Max picked a little glass kitten off her dresser and turned it over in his hands.

"Most of the time for me, it's like a tropical ocean, with lots of salt in the water, so that you're really buoyant," Max explained. "Sometimes you hit a bad stretch-like a riptide, I guess. But most of the time…" He raised the kitten to his lips and licked one of its glass ears. Michael's stomach turned just watching him. "I really thought you'd see that it was nothing to be so afraid of."

"What are you doing to that thing?" Michael burst out.

Max's eyebrows drew together. "I was just looking at it. So?"

"You were licking it," Michael informed him, his face a mask of disgust. His best friend was getting freakier by the second.

Max put the kitten down fast but didn't offer any explanation.

"Let me guess. Some of the beings wondered how it tasted?" Isabel asked.

"I just wanted to be sure you were okay," Max said. He gave the communication crystals a pointed look. "You should use those before the pain gets too bad." He glanced from Isabel to Michael and seemed to tense up. Then he hurried out of the room, shutting the door behind him.

Probably afraid he'd start licking something else and totally push Isabel off the sanity cliff, Michael thought.

"I feel like I don't even have a brother anymore," Isabel whispered, staring at the closed door.

Don't go there, Michael ordered himself. If he started thinking about what Max had become, Michael would go flying off the sanity cliff himself. He had to concentrate on Isabel.

"You know if I-when I-get too weak to stop him, he's going to force those crystals into my hand," Isabel said, sounding like a small child. "He'll make me connect whether I want to or not. Maria and Liz would probably even help him. Maybe even Alex, too, if he was through sampling every girl in the state," Isabel added, still staring at the door.

Michael reached out and took her chin between his fingers. He forced her to look at him. "I'm not letting anybody do anything to you that you don't want done."

Was it right to promise her that? Was it right to agree to help her do something that could possibly kill her? Michael didn't know for sure, but it was necessary. Isabel needed someone on her side, someone who'd go with her through hell and back if that's what she wanted.

Michael had to be that guy.

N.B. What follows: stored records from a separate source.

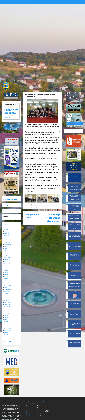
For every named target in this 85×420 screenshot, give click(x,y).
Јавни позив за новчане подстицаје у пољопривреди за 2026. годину (11, 109)
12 (29, 411)
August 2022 (6, 313)
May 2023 (6, 297)
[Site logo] (6, 89)
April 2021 (6, 334)
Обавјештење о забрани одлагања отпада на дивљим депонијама (11, 113)
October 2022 (7, 310)
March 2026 (6, 233)
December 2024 (7, 261)
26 (29, 415)
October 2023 (7, 287)
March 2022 (6, 323)
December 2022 (7, 306)
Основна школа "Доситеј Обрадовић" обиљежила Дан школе (32, 216)
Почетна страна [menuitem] (20, 2)
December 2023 (7, 283)
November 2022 (7, 308)
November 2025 (7, 240)
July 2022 (6, 315)
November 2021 (7, 330)
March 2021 (6, 336)
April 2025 (6, 254)
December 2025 (7, 239)
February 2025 (7, 257)
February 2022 (7, 325)
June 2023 (6, 295)
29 (37, 415)
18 (26, 413)
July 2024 (6, 270)
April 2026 (6, 231)
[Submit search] (81, 123)
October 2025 (7, 242)
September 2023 (7, 289)
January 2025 (7, 259)
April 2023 (6, 298)
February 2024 (7, 280)
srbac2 (33, 207)
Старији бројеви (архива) (8, 205)
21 (34, 413)
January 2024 (7, 282)
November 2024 (7, 263)
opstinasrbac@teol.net (48, 407)
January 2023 (7, 304)
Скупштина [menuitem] (35, 2)
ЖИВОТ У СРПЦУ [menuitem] (49, 2)
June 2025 (6, 250)
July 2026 (6, 226)
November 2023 (7, 285)
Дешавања (38, 207)
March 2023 (6, 300)
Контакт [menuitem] (57, 2)
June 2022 (6, 317)
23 (40, 413)
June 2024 (6, 272)
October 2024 (7, 265)
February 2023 (7, 302)
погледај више (7, 117)
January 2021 (7, 339)
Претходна (27, 213)
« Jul (23, 419)
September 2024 (7, 267)
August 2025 (6, 246)
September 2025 (7, 244)
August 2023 (6, 291)
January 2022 (7, 326)
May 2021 (6, 332)
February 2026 (7, 235)
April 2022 (6, 321)
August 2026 (6, 224)
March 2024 (6, 278)
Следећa (58, 213)
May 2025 (6, 252)
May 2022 (6, 319)
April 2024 (6, 276)
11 (26, 411)
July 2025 (6, 248)
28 (34, 415)
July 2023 (6, 293)
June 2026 (6, 227)
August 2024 (6, 268)
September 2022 (7, 311)
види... (16, 210)
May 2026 (6, 229)
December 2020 (7, 341)
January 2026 (7, 237)
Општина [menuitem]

Right or wrong, he was seeing this thing through with her.

"I don't know if you'll be able to stop him," Isabel said. "Not if he gets everyone else on his side. Unless-"

Suddenly her expression became determined, and she looked more like the Isabel he knew and loved than she had in the last few days. She threw off the comforter and swung her legs around so they were hanging off the bed.

"Unless we leave," she said. "Now."

Michael froze. "Are you sure?"

"I'm sure," Isabel said. "If Max can't find me, I'm safe."